#### Kutipan Dokumen:
· · · ·

Undang-undang Nomor 6 Tahun 2014 tentang Desa telah membawa perubahan besar dalam penyelenggaraan pemerintahan desa, termasuk dalam penguatan kelembagaan desa seperti Badan Permusyawaratan Desa (BPD). Sebagai representasi masyarakat, BPD memiliki peran strategis dalam perencanaan, pengawasan, dan pengambilan keputusan di tingkat desa. Namun, dalam praktiknya, BPD masih menghadapi tantangan, seperti minimnya pemahaman politik, kurangnya kapasitas kelembagaan, dan keterbatasan sumber daya. Padahal, pembangunan desa seharusnya mampu meningkatkan kesejahteraan masyarakat secara adil dan berkelanjutan, termasuk melibatkan seluruh unsur warga tanpa diskriminasi gender.

· · · ·

#### Data yang Dikumpulkan:
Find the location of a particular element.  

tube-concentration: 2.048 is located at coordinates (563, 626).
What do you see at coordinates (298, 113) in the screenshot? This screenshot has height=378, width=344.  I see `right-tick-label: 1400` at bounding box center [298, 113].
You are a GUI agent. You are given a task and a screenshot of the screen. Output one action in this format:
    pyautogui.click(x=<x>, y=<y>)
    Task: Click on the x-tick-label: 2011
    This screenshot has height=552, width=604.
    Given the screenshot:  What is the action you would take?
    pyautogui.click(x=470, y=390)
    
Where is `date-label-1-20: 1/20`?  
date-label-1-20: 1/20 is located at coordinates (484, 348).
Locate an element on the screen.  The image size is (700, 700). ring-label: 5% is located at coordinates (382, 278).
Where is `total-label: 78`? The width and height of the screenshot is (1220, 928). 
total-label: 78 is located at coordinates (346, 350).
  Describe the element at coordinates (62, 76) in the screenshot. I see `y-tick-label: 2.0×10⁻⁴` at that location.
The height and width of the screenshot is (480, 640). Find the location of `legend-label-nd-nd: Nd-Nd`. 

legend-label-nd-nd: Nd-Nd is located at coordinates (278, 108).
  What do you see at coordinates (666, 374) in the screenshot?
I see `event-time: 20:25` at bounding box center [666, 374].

· · · ·

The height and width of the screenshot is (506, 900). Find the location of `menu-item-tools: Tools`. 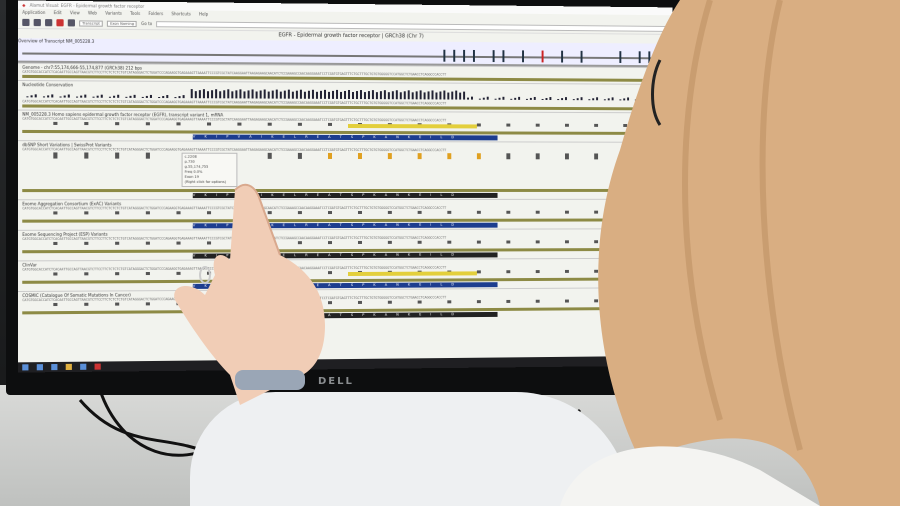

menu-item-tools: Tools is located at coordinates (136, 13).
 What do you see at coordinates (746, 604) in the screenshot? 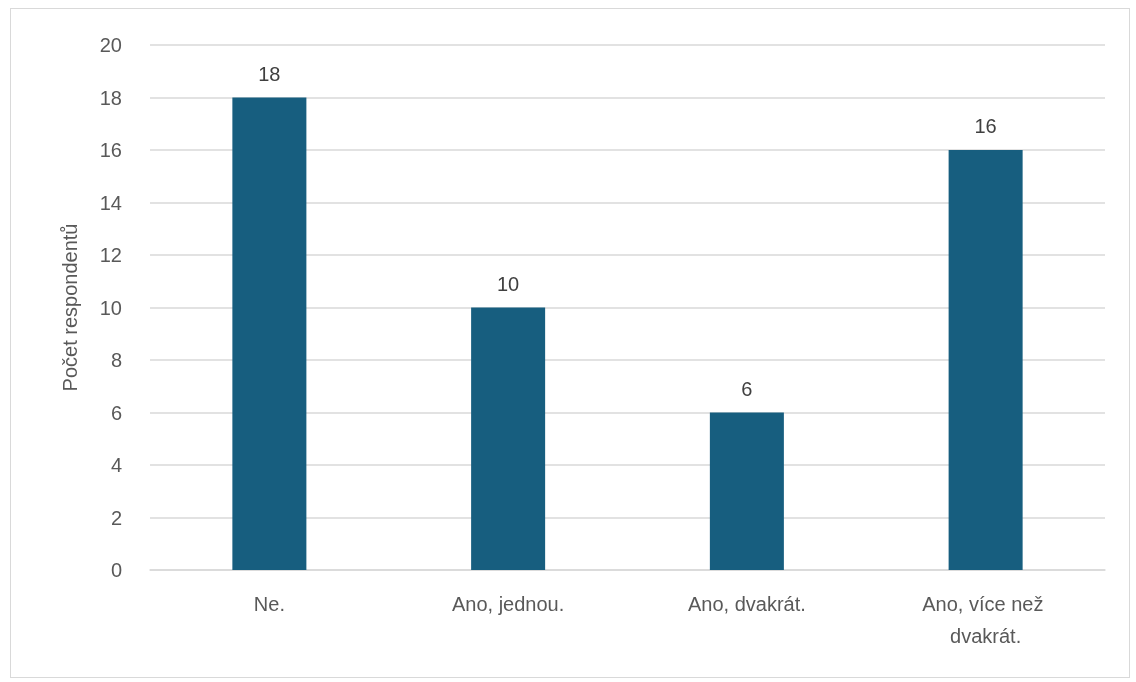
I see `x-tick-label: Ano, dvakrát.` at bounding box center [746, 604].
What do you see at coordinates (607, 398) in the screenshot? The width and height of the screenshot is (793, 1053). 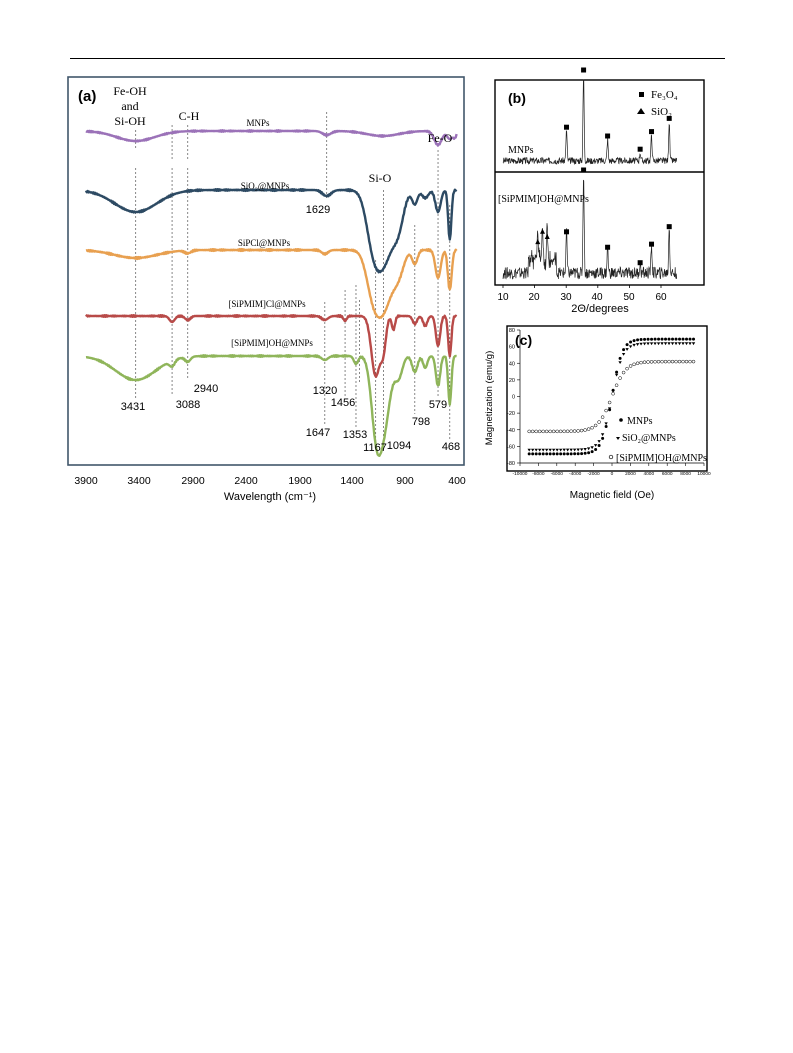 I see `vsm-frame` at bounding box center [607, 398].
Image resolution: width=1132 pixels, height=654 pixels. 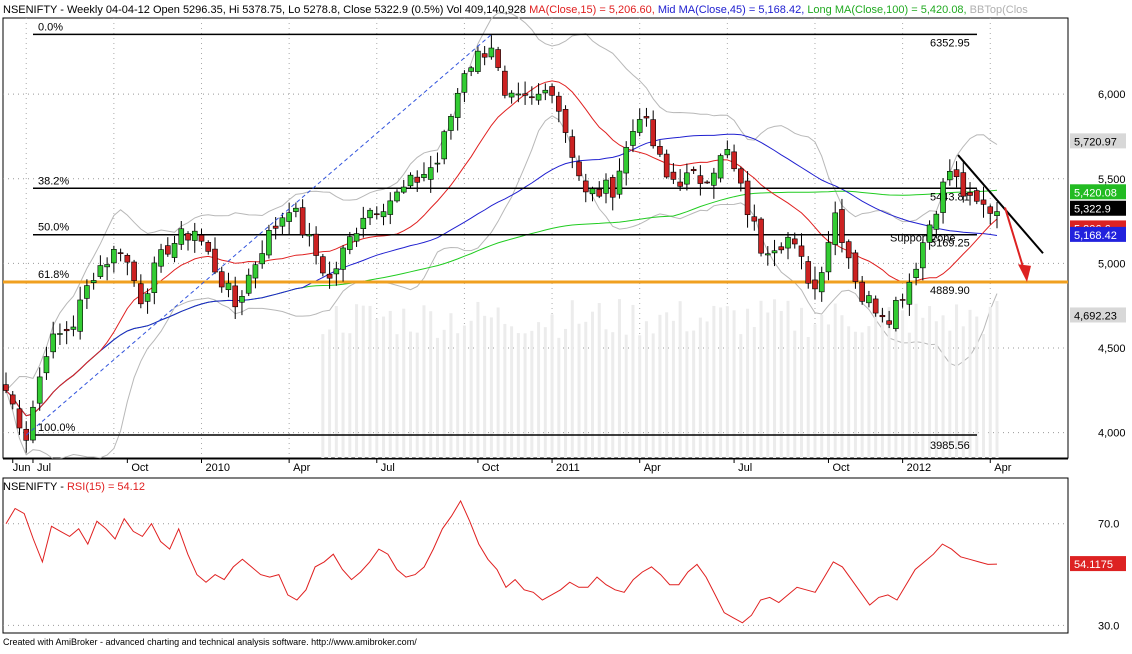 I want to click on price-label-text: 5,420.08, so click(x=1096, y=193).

· · · ·

#### Instruksi 1:
Menurut teks tentang Badan Permusyawaratan Desa, tantangan apa saja yang masih dihadapi BPD dalam praktiknya?
#### Instruksi 2:
Teruskan teks tentang Badan Permusyawaratan Desa mulai setelah kalimat terakhirnya.
Data tersebut tidak berkaitan dengan teks tentang Badan Permusyawaratan Desa.

#### Jawaban 1:
Minimnya pemahaman politik, kurangnya kapasitas kelembagaan, dan keterbatasan sumber daya.

#### Jawaban 2:
Salah satu aspek penting dalam pembangunan desa adalah pelibatan aktif masyarakat melalui Musyawarah Desa. Forum ini semestinya inklusif, menjamin keterlibatan perempuan, pemuda, dan kelompok rentan lainnya. Oleh karena itu, penting untuk mendorong sistem perencanaan dan penganggaran desa yang responsif gender—yakni proses yang mempertimbangkan pengalaman, kebutuhan, dan aspirasi baik laki-laki maupun perempuan secara setara. Pendekatan ini akan melahirkan kebijakan dan program yang lebih adil serta berkontribusi pada terciptanya tata kelola desa yang partisipatif, transparan, dan akuntabel.

Sebagai bagian dari upaya penguatan kapasitas BPD, Karsa Institute bersama Yayasan CARE Peduli (YCP) melalui program We Nexus menyelenggarakan Bimbingan Teknis (Bimtek) dengan fokus pada “Perencanaan Inklusif dan Penganggaran Responsif Gender.” Kegiatan ini dilaksanakan pada 8–9 Mei 2025 di Hotel Khas Palu, diikuti oleh BPD, pemerintah desa, kelompok perempuan, dan perwakilan pemuda dari enam desa dampingan Karsa Institute di Kabupaten Sigi. Pelatihan ini dirancang dengan metode partisipatif: presentasi, diskusi, simulasi, hingga penyusunan rencana tindak lanjut implementasi anggaran responsif gender (ARG) di masing-masing desa.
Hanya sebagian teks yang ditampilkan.